Normal changes in orbital volume during childhood.

OBJECT: The aim of this study was to construct a model of changes in orbital volume that occur throughout childhood from the age of 1 month to 15 years, which could be used for comparative studies of disease states affecting orbital growth. METHODS: Using the procedure of segmentation on magnetic resonance images obtained in 67 healthy children, orbital volume was measured and plotted against age. During the first few months of life left orbital volume is on average 15 cm3 in male and 13 cm3 in female infants; these volumes increase to 26 cm3 and 24 cm3, respectively, by the time the child reaches 15 years of age. During the first few months of life right orbital volume is on average 16 cm3 in male and 13 cm3 in female infants; these volumes increase to 27 cm3 and 25 cm3, respectively, by the time the child is 15 years old. This represents an overall increase in orbital volume by a factor of 1.7 in boys and 1.8 in girls. By the time the child has reached 5 years of age, the orbital volume for both right and left sides has reached on average 77% of the volume seen at 15 years in both sexes. The differences between the two sides are not statistically significant for either sex.

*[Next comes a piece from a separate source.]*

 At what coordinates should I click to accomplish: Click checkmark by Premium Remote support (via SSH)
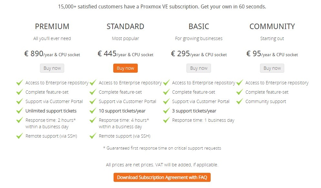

The change in orbital volume that is associated with age in general displays a linear pattern. Throughout childhood, orbital volumes are larger in boys than in girls, but share a similar growth pattern. The difference between the two sexes tends toward statistical significance during the first 5 years of life (left orbit p = 0.1, right orbit p = 0.04). CONCLUSIONS: During early childhood, orbital volume increases in a linear fashion, achieving a significant proportion of its final growth by the time the child is 5 years old.

Changes in orbital volume during childhood in cases of craniosynostosis.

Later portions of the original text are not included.